Required work: How many lines in the records below contain "sort"? Reply with the number only.

(Saved entries)
*** Block opens ***
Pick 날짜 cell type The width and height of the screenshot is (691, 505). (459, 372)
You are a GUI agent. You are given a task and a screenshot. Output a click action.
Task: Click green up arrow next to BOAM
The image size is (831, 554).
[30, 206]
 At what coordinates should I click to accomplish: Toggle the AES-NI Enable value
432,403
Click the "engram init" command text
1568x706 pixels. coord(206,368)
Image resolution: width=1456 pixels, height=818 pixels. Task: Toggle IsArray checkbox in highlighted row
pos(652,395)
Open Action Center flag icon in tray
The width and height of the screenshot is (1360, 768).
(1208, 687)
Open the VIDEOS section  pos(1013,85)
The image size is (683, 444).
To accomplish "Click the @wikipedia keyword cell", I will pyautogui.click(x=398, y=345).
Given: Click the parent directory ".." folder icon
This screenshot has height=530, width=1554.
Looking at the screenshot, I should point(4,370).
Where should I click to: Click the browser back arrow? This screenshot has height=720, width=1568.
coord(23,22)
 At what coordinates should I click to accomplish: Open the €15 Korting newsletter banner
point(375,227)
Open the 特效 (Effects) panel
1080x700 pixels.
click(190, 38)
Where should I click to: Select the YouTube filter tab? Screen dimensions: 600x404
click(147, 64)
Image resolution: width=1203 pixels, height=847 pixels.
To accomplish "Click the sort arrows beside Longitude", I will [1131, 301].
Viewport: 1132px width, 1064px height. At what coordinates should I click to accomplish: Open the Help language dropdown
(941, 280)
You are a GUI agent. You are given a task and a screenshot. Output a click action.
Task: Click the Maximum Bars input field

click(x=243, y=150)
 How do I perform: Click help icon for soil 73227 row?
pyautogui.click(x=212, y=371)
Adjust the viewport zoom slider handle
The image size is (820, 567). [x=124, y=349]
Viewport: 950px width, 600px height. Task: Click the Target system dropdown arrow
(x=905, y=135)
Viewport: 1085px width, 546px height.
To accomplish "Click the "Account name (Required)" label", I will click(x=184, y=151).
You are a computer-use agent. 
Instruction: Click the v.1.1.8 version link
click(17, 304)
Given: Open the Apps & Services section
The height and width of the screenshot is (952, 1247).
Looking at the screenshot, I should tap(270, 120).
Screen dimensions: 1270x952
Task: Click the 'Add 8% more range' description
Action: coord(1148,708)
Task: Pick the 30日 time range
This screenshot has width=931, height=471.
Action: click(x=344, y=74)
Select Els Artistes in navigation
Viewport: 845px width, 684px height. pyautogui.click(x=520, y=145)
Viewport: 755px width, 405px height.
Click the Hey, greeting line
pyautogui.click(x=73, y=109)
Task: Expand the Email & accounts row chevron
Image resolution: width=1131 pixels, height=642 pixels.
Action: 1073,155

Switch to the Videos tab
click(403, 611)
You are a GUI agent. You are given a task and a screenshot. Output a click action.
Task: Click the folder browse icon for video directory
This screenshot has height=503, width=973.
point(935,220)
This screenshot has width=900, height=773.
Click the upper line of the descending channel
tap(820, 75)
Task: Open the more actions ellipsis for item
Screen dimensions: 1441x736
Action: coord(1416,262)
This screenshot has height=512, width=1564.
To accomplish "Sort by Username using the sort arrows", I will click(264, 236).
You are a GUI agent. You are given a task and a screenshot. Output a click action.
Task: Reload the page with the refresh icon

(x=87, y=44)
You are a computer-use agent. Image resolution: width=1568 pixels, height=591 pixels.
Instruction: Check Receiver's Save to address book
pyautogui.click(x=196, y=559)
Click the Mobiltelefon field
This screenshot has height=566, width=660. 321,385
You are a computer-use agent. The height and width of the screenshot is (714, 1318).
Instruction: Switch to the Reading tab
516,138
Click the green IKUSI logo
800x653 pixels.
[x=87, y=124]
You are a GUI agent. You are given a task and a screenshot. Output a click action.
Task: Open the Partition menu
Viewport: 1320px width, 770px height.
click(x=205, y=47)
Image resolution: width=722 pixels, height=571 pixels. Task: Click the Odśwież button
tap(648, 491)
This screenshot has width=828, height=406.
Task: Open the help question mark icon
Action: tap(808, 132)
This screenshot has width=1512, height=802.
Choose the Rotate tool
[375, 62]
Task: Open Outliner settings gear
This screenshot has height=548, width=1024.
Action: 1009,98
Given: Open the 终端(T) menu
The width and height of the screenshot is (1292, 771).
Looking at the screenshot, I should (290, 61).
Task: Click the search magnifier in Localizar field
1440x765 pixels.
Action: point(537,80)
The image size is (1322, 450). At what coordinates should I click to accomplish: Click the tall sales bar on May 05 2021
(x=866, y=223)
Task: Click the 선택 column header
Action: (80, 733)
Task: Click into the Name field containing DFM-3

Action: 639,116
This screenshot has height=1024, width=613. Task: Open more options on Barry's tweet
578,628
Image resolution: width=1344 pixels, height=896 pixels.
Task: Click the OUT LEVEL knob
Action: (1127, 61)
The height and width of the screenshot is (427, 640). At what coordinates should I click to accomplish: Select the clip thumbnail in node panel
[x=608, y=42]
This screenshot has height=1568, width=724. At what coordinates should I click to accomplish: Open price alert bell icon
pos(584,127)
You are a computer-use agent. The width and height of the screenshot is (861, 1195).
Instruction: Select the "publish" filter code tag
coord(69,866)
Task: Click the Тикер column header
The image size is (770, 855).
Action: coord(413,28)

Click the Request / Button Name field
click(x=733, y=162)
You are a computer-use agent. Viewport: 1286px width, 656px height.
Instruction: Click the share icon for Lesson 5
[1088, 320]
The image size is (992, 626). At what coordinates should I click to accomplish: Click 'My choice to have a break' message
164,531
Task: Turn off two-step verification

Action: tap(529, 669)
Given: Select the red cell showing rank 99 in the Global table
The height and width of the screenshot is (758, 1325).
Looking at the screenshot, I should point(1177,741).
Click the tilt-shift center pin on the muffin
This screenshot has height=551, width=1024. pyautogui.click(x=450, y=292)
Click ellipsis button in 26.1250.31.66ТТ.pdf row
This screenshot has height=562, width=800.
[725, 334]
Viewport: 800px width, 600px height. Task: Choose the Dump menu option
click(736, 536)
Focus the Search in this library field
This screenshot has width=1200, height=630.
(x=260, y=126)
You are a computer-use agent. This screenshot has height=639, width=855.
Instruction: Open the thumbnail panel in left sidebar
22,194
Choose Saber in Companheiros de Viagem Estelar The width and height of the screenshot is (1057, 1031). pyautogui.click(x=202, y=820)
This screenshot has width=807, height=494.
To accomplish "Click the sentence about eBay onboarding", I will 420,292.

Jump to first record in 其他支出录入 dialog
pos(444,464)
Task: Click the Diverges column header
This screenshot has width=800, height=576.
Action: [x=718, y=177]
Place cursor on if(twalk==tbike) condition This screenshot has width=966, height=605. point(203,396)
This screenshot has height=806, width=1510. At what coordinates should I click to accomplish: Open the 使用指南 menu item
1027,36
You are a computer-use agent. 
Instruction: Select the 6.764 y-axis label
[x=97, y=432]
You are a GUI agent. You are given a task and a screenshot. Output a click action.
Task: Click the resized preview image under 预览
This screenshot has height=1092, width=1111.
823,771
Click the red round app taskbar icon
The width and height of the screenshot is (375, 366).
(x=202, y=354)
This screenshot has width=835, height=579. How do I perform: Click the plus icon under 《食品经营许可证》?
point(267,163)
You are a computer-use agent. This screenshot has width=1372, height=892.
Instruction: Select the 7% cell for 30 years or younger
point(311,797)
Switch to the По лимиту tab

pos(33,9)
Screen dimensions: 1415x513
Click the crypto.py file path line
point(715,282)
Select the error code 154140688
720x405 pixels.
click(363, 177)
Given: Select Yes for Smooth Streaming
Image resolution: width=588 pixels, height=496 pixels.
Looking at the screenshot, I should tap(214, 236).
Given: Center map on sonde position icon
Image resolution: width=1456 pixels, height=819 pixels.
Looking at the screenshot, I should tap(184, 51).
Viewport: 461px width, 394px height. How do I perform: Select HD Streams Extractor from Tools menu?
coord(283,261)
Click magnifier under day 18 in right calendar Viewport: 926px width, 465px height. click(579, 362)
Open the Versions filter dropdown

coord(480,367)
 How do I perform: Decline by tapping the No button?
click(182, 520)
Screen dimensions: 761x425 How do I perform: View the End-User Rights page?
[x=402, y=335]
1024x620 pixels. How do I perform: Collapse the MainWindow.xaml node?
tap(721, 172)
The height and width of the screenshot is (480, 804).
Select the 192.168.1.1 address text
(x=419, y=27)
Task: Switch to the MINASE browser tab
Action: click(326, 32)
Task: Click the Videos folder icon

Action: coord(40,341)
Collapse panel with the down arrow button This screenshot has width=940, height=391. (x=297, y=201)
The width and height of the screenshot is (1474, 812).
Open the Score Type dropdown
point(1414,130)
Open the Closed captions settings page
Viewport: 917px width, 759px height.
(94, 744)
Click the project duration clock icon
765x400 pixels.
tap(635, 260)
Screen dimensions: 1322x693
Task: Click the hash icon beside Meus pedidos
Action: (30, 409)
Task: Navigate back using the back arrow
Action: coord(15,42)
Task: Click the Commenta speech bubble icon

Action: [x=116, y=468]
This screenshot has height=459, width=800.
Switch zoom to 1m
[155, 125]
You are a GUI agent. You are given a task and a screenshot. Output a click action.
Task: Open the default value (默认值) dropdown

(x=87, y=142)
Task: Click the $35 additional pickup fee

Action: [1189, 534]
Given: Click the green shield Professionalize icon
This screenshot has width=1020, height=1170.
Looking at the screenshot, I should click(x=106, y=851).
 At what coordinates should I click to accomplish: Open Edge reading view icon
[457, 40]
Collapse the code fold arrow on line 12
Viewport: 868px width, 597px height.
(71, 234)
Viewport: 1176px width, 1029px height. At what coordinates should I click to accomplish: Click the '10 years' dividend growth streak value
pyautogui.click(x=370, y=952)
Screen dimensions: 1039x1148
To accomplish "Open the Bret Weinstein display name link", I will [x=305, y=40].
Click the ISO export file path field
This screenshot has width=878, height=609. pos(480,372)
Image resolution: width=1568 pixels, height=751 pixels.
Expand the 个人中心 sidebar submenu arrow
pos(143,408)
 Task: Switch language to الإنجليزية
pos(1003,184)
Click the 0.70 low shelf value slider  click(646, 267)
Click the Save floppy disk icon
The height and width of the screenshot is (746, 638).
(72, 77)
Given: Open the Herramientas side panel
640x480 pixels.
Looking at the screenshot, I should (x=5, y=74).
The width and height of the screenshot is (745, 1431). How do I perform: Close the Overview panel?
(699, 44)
*** Block closes ***
Written solution: 2